Same Old Story With Renewable Energy
In its foolish rush to close every natural gas power plant in the state, officials forgot something: Californians still need power. Consequently, the AES generating station in Redondo Beach, which had been headed for the power plant equivalent of the glue factory, will remain open through 2023.
“With California struggling to meet electricity demands as it transitions to clean energy, regulators” on Oct. 19, approved another extension for the facility, the Orange County Register reports. It will now remain open, generating enough energy to power about 125,000 homes, through 2023.
It’s the plant’s second lifeline. A previous extension was approved last year, when the facility was one of four natural gas plants the state had “been seeking to retire for a decade” that were granted extensions. Extra time as granted following an analysis “that identified a potential electricity capacity shortfall beginning in the summer of 2021.”

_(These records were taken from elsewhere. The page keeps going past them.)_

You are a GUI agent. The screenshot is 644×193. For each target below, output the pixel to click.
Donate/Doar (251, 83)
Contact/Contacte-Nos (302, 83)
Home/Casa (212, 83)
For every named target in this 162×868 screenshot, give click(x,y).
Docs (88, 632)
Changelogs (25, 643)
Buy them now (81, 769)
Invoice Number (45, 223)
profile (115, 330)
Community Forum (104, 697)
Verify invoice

California retired three natural gas facilities in 2018, taking more than 2,000 megawatts of power offline. Three more, currently producing a total of nearly 1,900 megawatts, will be gone before the decade is over.
The state has also recently shut down a nuclear site, leaving a single nuclear facility open – the 2,160-megawatt Diablo Canyon Power Plant in San Luis Obispo County, which provides 9% of California’s electricity. Officials plan to shutter it in 2025.
In extending the life of power plants that were in line to close, state officials tacitly admitted they’re aware the law requiring 100% of electric retail sales to customers by 2045 to be generated by renewable sources likely isn’t achievable. A year ago, just after California had been hit with rolling blackouts for the first time since 2001, Gov. Gavin Newsom acknowledged that the transition has problems. He warned the state had to “sober up to the reality that in this transition we’re going to have to do more and be much more mindful in terms of our capacity to provide backup and insurance.”
The California Independent System Operator, which manages the state’s power grid, as well as the California Public Utilities Commission, made similar disclosures. In an against-the-green comment, CAISO president and CEO Steve Berberich confessed that there’s “inadequate power available” after the sun sets because the production of solar energy, which produces roughly one-fifth of the electricity in California, shuts down.
Maybe that problem is solved by 2045. But only if the energy produced by the sun and wind is saved in systems that are a sharp improvement over the batteries of today, which “are usually designed for only a few hours of storage.” While the leaps in innovation necessary to reach that point are not out of the question, the large breakthroughs in battery technology are in the past, leaving only small advancements ahead. Mark P. Mills of the Manhattan Institute says there’s little reason to expect a “Moore’s Law” revolution in battery tech.
While on this point, let’s not forget that a great deal of energy, most of it generated by the sources California wants to eliminate, is needed to build batteries, nor that “the cost to store energy in grid-scale batteries is … about 200-fold more than the cost to store natural gas to generate electricity when it’s needed,” according to Mills.
Californians would be better off if gas and nuclear plants were being built rather than taken down. With the state’s population expected to increase by several million by 2045, it’s more than likely renewables alone won’t be able to meet the higher energy demands. Taking cheap and reliable energy offline isn’t asking for trouble, it’s guaranteeing it.
Kerry Jackson is a fellow with the Center for California Reform at the Pacific Research Institute.